1. Veronica B.

    ” She’s practically a child compared to you and for a second you thought you went to college with her. What is wrong with you? This is why last year everybody told you that you weren’t allowed to wear Crazy Bandz. CHECK YOUR BIRTH CERTIFICATE, LADY. Those numbers have a meaning!””

    I love you so much for this Pamie. This is so me. I just bought Chucks with a Grinch design on them last month. I’m 34.

      • Ah, me, too. We are about the same age. A few weeks back I had the pleasure of checking IDs at an event and without fail, I’d eye people and then ask for ID and they were my age. Anyone my age? Let’s see that ID. I’m all suspicious and then, “Ha! My age.” Who the hell do I think I am, some 20-year-old trying to squeak by?!

  2. Melissa

    I grew up with Hoda.

    Well, not really, but she was on our NBC affiliate in New Orleans during my last two years of high school. Let me tell you, we ALL love Hoda. I don’t know what it is, but New Orleanians adore her.

    Not long ago she shouted, “Oooh, this is my favorite part!!!” and she sang, “She had them apple bottom jeans, boots with the fur . . . ”

    And, I fell in love with Hoda all over again!

  3. Heather

    Please, honey. I was in Vegas this weekend (not intended to time with Halloween, but whatever. Bonus!) and you are doing just fine with “age appropriate.” ;D

  4. Shelia

    Oh God, I’m so glad I’m not the only one doing day drinking. And here I was saying “Four o’clock is the new Five” … “Three o’clock is the new Five” … etc. So glad to meet someone else on the block.

  5. Julia

    This made my morning. I have exactly the same thing that happens in my head…I look so awesome while I’m doing this, and then a picture or video surfaces and I’m like, huh, that’s not right. Thanks for making me laugh, Holla. When I have my first drink at 3, I’ll think of you.

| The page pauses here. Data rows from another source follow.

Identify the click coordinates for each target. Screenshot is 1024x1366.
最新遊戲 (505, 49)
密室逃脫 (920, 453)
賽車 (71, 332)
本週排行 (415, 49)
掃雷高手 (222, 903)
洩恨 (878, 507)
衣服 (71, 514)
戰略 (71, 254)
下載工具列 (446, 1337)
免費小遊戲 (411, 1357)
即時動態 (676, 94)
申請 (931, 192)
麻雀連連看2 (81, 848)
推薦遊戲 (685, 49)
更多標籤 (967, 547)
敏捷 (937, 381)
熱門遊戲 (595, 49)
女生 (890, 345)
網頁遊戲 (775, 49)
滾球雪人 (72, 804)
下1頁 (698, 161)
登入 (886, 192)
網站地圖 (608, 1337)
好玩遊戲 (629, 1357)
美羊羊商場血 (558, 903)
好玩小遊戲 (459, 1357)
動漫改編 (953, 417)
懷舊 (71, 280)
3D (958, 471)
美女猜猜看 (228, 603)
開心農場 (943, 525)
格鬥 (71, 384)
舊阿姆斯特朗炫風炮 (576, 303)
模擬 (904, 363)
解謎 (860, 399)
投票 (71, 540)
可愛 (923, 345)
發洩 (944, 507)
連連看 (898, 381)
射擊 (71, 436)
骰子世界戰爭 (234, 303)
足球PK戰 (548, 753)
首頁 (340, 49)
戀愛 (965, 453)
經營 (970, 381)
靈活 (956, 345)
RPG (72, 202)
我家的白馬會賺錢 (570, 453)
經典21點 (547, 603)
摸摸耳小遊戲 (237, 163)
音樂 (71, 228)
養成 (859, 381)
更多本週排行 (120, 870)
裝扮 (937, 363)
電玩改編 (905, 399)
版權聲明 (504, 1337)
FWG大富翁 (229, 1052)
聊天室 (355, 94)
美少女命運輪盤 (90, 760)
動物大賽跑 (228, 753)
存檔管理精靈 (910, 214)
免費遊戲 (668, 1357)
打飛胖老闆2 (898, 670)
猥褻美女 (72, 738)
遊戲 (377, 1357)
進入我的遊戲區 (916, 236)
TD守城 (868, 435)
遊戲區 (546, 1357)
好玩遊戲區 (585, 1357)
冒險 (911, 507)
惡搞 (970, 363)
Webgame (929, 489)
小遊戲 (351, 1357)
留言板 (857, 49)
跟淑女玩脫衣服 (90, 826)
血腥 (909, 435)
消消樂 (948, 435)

  6. Yes! This is my life. In my head I look one way and then I catch a glimpse in the mirror (or, one horrifying night, on the screen during the freestyle portion of Dance Central) and realize that, holy hell, I am a spaz.

    • Deidre Carpenter

      There is a very good reason I don’t dance. I feel like such an idiot when I even try that I stop immediately. Unless I’m day-drinking, in which case all bets are off. Love me some Hoda!